Incivility, Creativity, Innovation

If your organization or team relies on innovation or creative problem solving for its success, then you have a vested interest in ensuring that civility levels on your team are high.

Research by Christine Porath and Amir Erez shows that study participants who were exposed to rudeness from a person of authority or from a peer performed more poorly on creativity tasks than did those who were treated in a civil fashion.

For example, they report that participants who had been treated badly and then asked what to do with a brick proposed solid yet uncreative ideas such as “build a house,” “build a wall,” and “build a school.” On the other hand, participants who were dealt with in a civil manner and then asked the same question, came up with much more imaginative ideas for things to do with a good old brick. Their suggestions included “sell the brick on eBay,” “use it as a goalpost for a street soccer game,” “hang it on a museum wall and call it abstract art,” and “decorate it like a pet and give it to a kid as a present.
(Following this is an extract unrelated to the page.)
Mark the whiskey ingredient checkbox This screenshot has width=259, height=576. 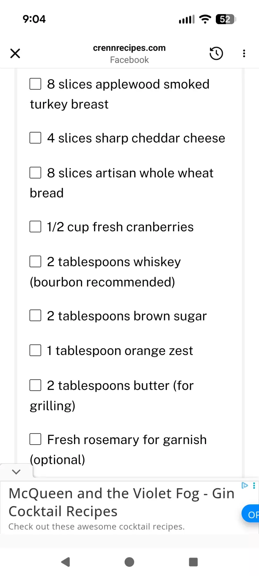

When people feel that their ideas might be belittled or their input rudely dismissed, they become risk averse. They shift into survival-and-safety mode. In this mode, creative problem solving is inhibited and conformity reigns. After all, why would you take a risk if you anticipate that a colleague or manager will roll their eyes at your idea or make a dismissive comment?

Civility means that everyone’s expertise and input is respected. People feel safe to contribute, each in their own way. When one person dominates a discussion or displays uncivil behaviour toward others, this will affect the group’s ability to think creatively. In fact, research from Carnegie Melon University suggests that the presence of a dominant person on a team can make that group stupid. These researchers compared the collective intelligence of groups where one person dominated the discussion with the groups where the conversational turns were distributed more evenly. (The good news: You can do something about it and if the person happens to be a manager who is persistently abrasive, there are things that your organization can and should do to prevent or address it.) According to Anita Williams-Woolley, the lead researcher on this paper, teams where more people participated in an even way in performing tasks such as visual puzzles, negotiations, brainstorming, games and complex design assignments did better than those who had a dominant member.

Bottom line: the case for civility is clear. The challenge, as always, is how to lead by example and, conversely, how to respond constructively when someone is not as civil or professional as you’d like them to be.

(The above is a modified excerpt from Trust Your Canary: Every Leader’s Guide to Taming Workplace Incivility.)